🥧 Pre-baked @devcontainers configurations to get you started
🔧 80% of the configuration you'll ever need
💻 Ready to go with GitHub Codespaces
🚀 Quickly get up-and-running with a devcontainer
🐳 No need to mess with a Dockerfile
After creating a GitHub Codespace (or a devcontainer in VS Code), open the
Command Palette to find the Dev Containers: Add Dev Container Configuration
Files... command. After you run it, VS Code will guide you through the
creation of a .devcontainer/devcontainer.json
file!
Make sure you click the Show All Definitions... option to see our unofficial templates!

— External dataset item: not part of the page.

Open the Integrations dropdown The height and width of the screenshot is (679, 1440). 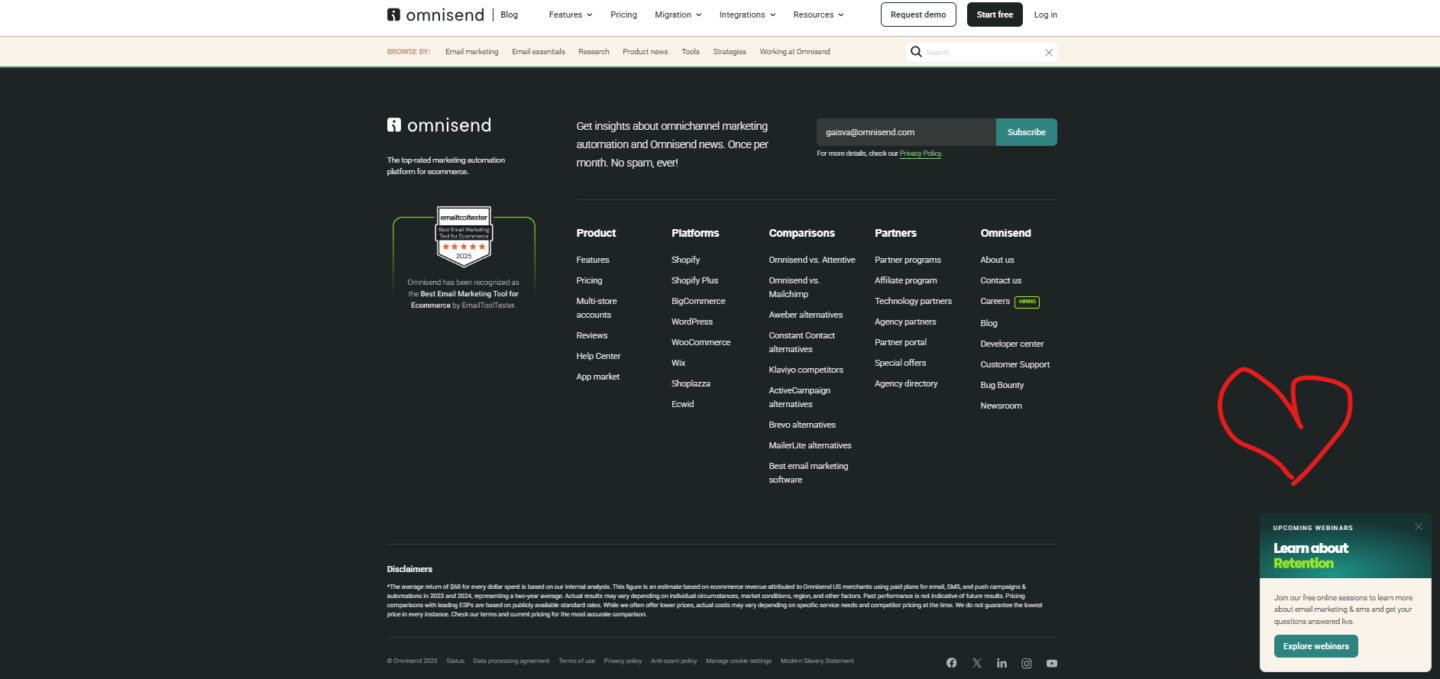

📢 We want you to contribute!
Guess what? You don't even need to leave your browser to add a feature template!
Since these devcontainer-template.json
files are just JSON files, we don't
need a full IDE with a terminal; all we need is a JSON text editor.
To add a feature, all you need to do is...
- Fork this repository.
- Press . (period) on your keyboard to open GitHub.dev.
- Make any changes.
- Commit to your forked repo.
- Open a Pull Request to this repo.
- Profit! 🎉
📙 You can find more information in the contributing guide
If you want to contribute to the docs website, you'll actually need to spin up a
local development environment. We do offer a preconfigured devcontainer for
GitHub Codespaces or VS Code Dev Containers, but you can use anything that fits
the requirements described in the devcontainer.json
file.
docs/tools/
scripts assume that you're current working directory is
the docs/
folder, not the root of the repository. It's like a subproject!